課題の概要: 次の資料をすべて、一字一句変えずに書き写すこと。

提供資料:
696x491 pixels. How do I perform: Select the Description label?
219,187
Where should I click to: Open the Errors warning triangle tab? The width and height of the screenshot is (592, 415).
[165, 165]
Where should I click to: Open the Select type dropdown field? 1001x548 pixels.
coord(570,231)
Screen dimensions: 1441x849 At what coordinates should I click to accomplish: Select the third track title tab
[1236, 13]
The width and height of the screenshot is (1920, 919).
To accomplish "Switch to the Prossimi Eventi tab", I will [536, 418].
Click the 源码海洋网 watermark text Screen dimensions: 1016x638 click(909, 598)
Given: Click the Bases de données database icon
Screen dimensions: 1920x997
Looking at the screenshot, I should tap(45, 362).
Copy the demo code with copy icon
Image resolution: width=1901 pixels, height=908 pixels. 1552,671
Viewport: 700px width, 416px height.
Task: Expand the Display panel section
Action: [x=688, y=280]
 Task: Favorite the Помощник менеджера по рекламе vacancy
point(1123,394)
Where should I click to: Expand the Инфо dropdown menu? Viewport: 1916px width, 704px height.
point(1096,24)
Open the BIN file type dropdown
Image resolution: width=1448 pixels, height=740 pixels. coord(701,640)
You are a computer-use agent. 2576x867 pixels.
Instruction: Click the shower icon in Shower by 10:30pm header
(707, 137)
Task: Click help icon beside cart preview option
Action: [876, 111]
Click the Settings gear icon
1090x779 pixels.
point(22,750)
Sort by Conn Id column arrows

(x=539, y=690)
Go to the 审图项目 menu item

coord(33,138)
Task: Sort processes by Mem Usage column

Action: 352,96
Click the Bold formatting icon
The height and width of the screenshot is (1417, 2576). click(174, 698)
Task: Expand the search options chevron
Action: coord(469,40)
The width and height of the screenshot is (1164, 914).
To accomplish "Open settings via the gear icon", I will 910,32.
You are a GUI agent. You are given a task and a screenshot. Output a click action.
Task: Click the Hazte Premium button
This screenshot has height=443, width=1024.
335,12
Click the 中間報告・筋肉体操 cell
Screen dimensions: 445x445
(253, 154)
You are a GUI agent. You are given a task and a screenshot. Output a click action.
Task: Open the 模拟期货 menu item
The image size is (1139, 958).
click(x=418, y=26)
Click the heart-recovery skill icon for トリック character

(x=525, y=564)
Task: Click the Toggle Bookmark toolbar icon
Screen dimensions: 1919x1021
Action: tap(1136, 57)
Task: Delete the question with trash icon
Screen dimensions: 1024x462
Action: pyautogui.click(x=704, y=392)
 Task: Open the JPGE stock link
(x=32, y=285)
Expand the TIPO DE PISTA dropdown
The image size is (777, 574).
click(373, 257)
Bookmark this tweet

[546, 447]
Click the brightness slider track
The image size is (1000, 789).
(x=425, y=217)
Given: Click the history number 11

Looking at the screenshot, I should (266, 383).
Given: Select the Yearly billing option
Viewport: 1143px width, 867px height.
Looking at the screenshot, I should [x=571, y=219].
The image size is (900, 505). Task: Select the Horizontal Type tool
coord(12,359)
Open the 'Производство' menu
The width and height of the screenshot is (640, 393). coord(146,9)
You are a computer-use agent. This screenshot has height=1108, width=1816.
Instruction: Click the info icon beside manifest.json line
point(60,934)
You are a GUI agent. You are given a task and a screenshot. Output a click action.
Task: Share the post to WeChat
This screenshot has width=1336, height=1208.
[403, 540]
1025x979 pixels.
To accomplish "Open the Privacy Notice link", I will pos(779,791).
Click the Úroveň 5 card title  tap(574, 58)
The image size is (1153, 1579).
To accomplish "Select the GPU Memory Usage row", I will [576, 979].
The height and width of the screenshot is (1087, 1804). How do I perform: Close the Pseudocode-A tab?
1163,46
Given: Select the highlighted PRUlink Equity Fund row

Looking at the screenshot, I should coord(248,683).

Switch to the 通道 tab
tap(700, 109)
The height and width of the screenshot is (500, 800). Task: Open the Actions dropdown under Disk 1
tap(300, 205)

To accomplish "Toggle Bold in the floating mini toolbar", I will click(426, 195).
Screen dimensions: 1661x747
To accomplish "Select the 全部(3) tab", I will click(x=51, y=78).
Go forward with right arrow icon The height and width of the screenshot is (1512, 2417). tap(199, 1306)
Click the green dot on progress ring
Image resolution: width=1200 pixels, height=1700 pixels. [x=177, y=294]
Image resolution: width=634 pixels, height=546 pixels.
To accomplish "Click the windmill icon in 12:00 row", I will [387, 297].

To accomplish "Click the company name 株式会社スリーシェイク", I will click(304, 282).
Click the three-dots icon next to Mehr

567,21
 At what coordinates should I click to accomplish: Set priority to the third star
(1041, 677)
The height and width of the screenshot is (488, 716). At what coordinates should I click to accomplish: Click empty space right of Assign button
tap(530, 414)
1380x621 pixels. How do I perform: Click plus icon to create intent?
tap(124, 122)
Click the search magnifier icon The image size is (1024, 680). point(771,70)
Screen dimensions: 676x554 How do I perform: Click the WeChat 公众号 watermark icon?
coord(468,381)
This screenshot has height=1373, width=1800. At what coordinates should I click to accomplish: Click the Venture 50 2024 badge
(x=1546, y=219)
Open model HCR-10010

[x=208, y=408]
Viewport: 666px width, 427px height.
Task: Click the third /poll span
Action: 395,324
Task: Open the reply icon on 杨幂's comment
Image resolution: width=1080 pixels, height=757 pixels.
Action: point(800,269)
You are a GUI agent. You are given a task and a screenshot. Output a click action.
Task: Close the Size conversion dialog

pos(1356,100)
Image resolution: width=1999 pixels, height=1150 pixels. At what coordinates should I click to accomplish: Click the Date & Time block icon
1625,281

解答全文:
696x491 pixels. How do I perform: Select the Description label?
219,187
Where should I click to: Open the Errors warning triangle tab? The width and height of the screenshot is (592, 415).
[165, 165]
Where should I click to: Open the Select type dropdown field? 1001x548 pixels.
coord(570,231)
Screen dimensions: 1441x849 At what coordinates should I click to accomplish: Select the third track title tab
[1236, 13]
The width and height of the screenshot is (1920, 919).
To accomplish "Switch to the Prossimi Eventi tab", I will [536, 418].
Click the 源码海洋网 watermark text Screen dimensions: 1016x638 click(909, 598)
Given: Click the Bases de données database icon
Screen dimensions: 1920x997
Looking at the screenshot, I should tap(45, 362).
Copy the demo code with copy icon
Image resolution: width=1901 pixels, height=908 pixels. 1552,671
Viewport: 700px width, 416px height.
Task: Expand the Display panel section
Action: [x=688, y=280]
 Task: Favorite the Помощник менеджера по рекламе vacancy
point(1123,394)
Where should I click to: Expand the Инфо dropdown menu? Viewport: 1916px width, 704px height.
point(1096,24)
Open the BIN file type dropdown
Image resolution: width=1448 pixels, height=740 pixels. coord(701,640)
You are a computer-use agent. 2576x867 pixels.
Instruction: Click the shower icon in Shower by 10:30pm header
(707, 137)
Task: Click help icon beside cart preview option
Action: [876, 111]
Click the Settings gear icon
1090x779 pixels.
point(22,750)
Sort by Conn Id column arrows

(x=539, y=690)
Go to the 审图项目 menu item

coord(33,138)
Task: Sort processes by Mem Usage column

Action: 352,96
Click the Bold formatting icon
The height and width of the screenshot is (1417, 2576). click(174, 698)
Task: Expand the search options chevron
Action: coord(469,40)
The width and height of the screenshot is (1164, 914).
To accomplish "Open settings via the gear icon", I will 910,32.
You are a GUI agent. You are given a task and a screenshot. Output a click action.
Task: Click the Hazte Premium button
This screenshot has height=443, width=1024.
335,12
Click the 中間報告・筋肉体操 cell
Screen dimensions: 445x445
(253, 154)
You are a GUI agent. You are given a task and a screenshot. Output a click action.
Task: Open the 模拟期货 menu item
The image size is (1139, 958).
click(x=418, y=26)
Click the heart-recovery skill icon for トリック character

(x=525, y=564)
Task: Click the Toggle Bookmark toolbar icon
Screen dimensions: 1919x1021
Action: tap(1136, 57)
Task: Delete the question with trash icon
Screen dimensions: 1024x462
Action: pyautogui.click(x=704, y=392)
 Task: Open the JPGE stock link
(x=32, y=285)
Expand the TIPO DE PISTA dropdown
The image size is (777, 574).
click(373, 257)
Bookmark this tweet

[546, 447]
Click the brightness slider track
The image size is (1000, 789).
(x=425, y=217)
Given: Click the history number 11

Looking at the screenshot, I should (266, 383).
Given: Select the Yearly billing option
Viewport: 1143px width, 867px height.
Looking at the screenshot, I should [x=571, y=219].
The image size is (900, 505). Task: Select the Horizontal Type tool
coord(12,359)
Open the 'Производство' menu
The width and height of the screenshot is (640, 393). coord(146,9)
You are a computer-use agent. This screenshot has height=1108, width=1816.
Instruction: Click the info icon beside manifest.json line
point(60,934)
You are a GUI agent. You are given a task and a screenshot. Output a click action.
Task: Share the post to WeChat
This screenshot has width=1336, height=1208.
[403, 540]
1025x979 pixels.
To accomplish "Open the Privacy Notice link", I will pos(779,791).
Click the Úroveň 5 card title  tap(574, 58)
The image size is (1153, 1579).
To accomplish "Select the GPU Memory Usage row", I will [576, 979].
The height and width of the screenshot is (1087, 1804). How do I perform: Close the Pseudocode-A tab?
1163,46
Given: Select the highlighted PRUlink Equity Fund row

Looking at the screenshot, I should coord(248,683).

Switch to the 通道 tab
tap(700, 109)
The height and width of the screenshot is (500, 800). Task: Open the Actions dropdown under Disk 1
tap(300, 205)

To accomplish "Toggle Bold in the floating mini toolbar", I will click(426, 195).
Screen dimensions: 1661x747
To accomplish "Select the 全部(3) tab", I will click(x=51, y=78).
Go forward with right arrow icon The height and width of the screenshot is (1512, 2417). tap(199, 1306)
Click the green dot on progress ring
Image resolution: width=1200 pixels, height=1700 pixels. [x=177, y=294]
Image resolution: width=634 pixels, height=546 pixels.
To accomplish "Click the windmill icon in 12:00 row", I will [387, 297].

To accomplish "Click the company name 株式会社スリーシェイク", I will click(304, 282).
Click the three-dots icon next to Mehr

567,21
 At what coordinates should I click to accomplish: Set priority to the third star
(1041, 677)
The height and width of the screenshot is (488, 716). At what coordinates should I click to accomplish: Click empty space right of Assign button
tap(530, 414)
1380x621 pixels. How do I perform: Click plus icon to create intent?
tap(124, 122)
Click the search magnifier icon The image size is (1024, 680). point(771,70)
Screen dimensions: 676x554 How do I perform: Click the WeChat 公众号 watermark icon?
coord(468,381)
This screenshot has height=1373, width=1800. At what coordinates should I click to accomplish: Click the Venture 50 2024 badge
(x=1546, y=219)
Open model HCR-10010

[x=208, y=408]
Viewport: 666px width, 427px height.
Task: Click the third /poll span
Action: 395,324
Task: Open the reply icon on 杨幂's comment
Image resolution: width=1080 pixels, height=757 pixels.
Action: point(800,269)
You are a GUI agent. You are given a task and a screenshot. Output a click action.
Task: Close the Size conversion dialog

pos(1356,100)
Image resolution: width=1999 pixels, height=1150 pixels. At what coordinates should I click to accomplish: Click the Date & Time block icon
1625,281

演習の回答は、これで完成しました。